Elle sentit monter la colère.
— Tu ne m’as même pas demandé mon avis.
— Ce sont MES parents. Tu n’es pas prête à leur offrir un toit ?
— Il ne s’agit pas d’un toit, mais d’une décision qu’on aurait dû prendre ensemble.
Le ton monta. Wanja s’irrita :
— Si tu ne peux pas les accepter, alors peut-être qu’on doit reconsidérer notre avenir.
Nina, stupéfaite, comprit qu’il était sérieux.
— Tu veux dire que notre mariage dépend de ça ?
Il la regardait sans fléchir.
Lorsqu’elle voulut quitter la pièce, il la saisit brusquement par le poignet.

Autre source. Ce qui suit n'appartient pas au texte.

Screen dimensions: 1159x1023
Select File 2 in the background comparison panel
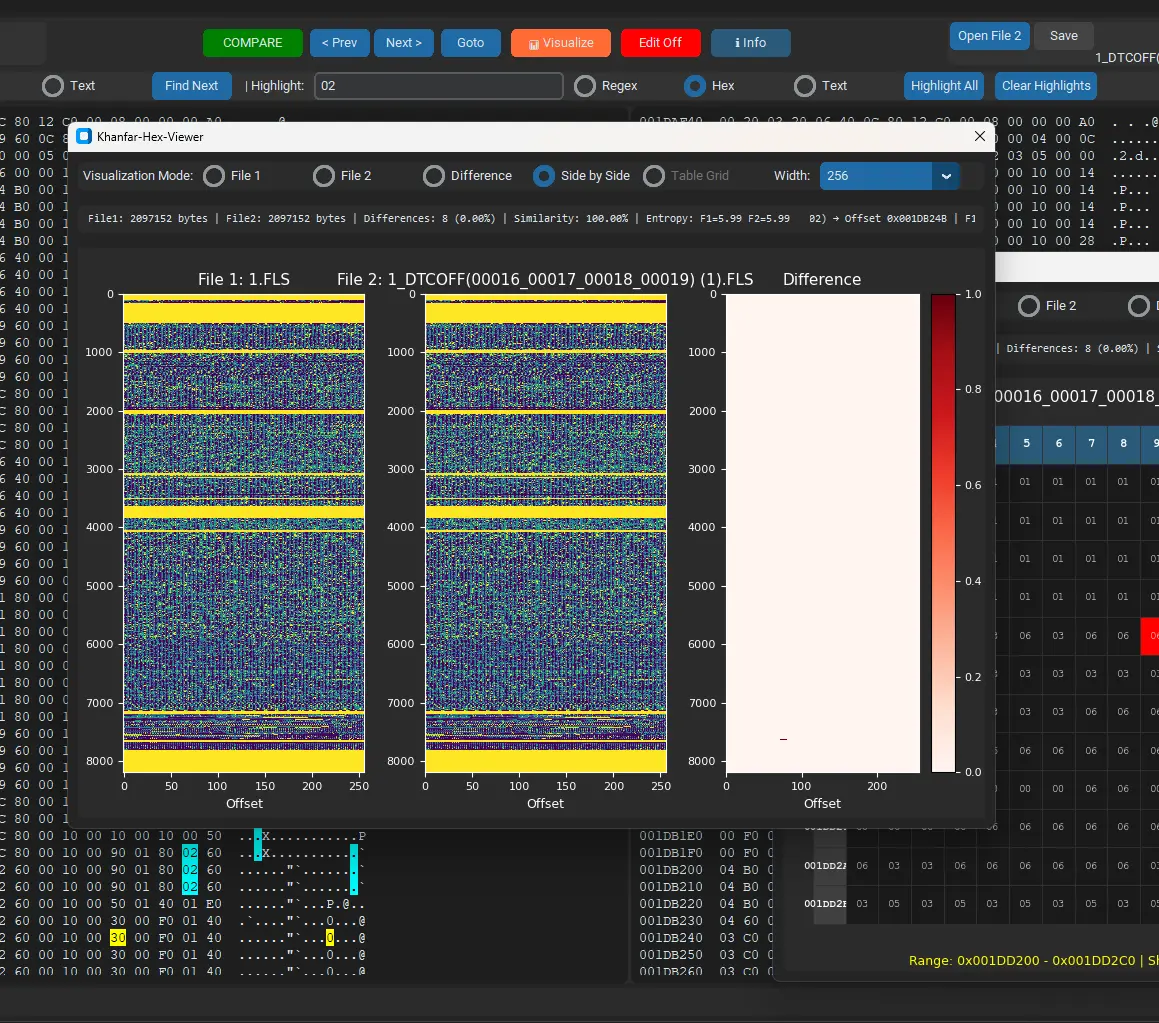(x=1028, y=305)
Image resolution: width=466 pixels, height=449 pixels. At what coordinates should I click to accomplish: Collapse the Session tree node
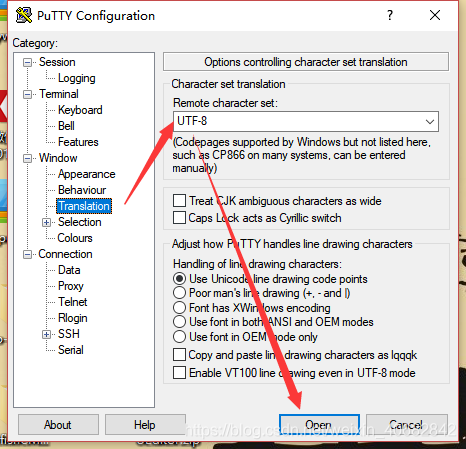27,62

— On ne part pas tant que ce n’est pas réglé.
Elle se dégagea :
— Ou tu me lâches, ou j’appelle la police.
Il recula.
— Désolé…
Mais Nina voyait clair : il venait de franchir une limite. Et il ne semblait même pas le réaliser.
Les jours suivants furent silencieux, tendus.
Puis, un matin, son téléphone sonna. C’était Margarita.
— Alors, c’est vrai ? Tu refuses de nous accueillir ? Mais peu importe, on emménage dans deux semaines. Nikolaï organise déjà le transport.
Nina sentit le sol se dérober sous ses pieds.
Wanja avait tout planifié dans son dos.
Elle l’appela immédiatement. Répondeur. Message.
Trois heures plus tard, il répondit : « On en parle ce soir. »
Ce soir-là, il rentra comme si de rien n’était. Mais Nina, assise, calme, l’attendait.
— Explique-moi. Ta mère m’a appelée. Vous avez déjà fixé une date ?
— On en a juste parlé…
— Non. Vous avez décidé. Sans moi. Encore une fois.
La discussion dégénéra rapidement.
— Trois pièces ! cria-t-il. Et tu ne peux pas en libérer une ?
— Il ne s’agit pas d’espace, Wanja. Mais de respect. Tu imposes.
Il hurla qu’elle était égoïste.
Elle le regarda, sereine.
— Tu sais quoi ? J’ai compris une chose ces derniers jours.
Elle enleva lentement sa bague.
— Je ne peux pas épouser un homme qui ignore mes limites.
— Tu veux annuler le mariage… pour ça ?
— Pour ça, oui. Parce que tu refuses de me respecter.
Elle posa la bague et quitta la pièce.
Elle rassembla ses affaires, prépara une valise pour Wanja.
Quand il la vit, il fulmina.
— Tu vas le regretter.
— Non, dit-elle. Je me sauve.
Il claqua la porte. Nina s’effondra en larmes.
Mais pas de chagrin. Juste d’épuisement, de soulagement.
Plus tard, Margarita l’appela. Un torrent d’insultes.
Nina l’écouta. Puis répondit simplement :
— Il n’y a jamais eu de famille à briser.
Et elle raccrocha.
Dans les jours qui suivirent, elle annula tout : robe, traiteur, salle. À chaque coup de fil, elle se sentait plus légère.
Une semaine plus tard, elle retrouva Mascha dans un café.
— Comment tu te sens ?
— Libre. Et soulagée.
Elle sourit.
— J’ai compris que je préfère vivre seule dans ma paix que d’être envahie par des gens que je n’ai pas invités.
Le soleil filtrait entre les nuages. Nina leva les yeux, prit une profonde inspiration.
Un nouveau départ s’ouvrait devant elle. Un où sa voix compterait. Enfin.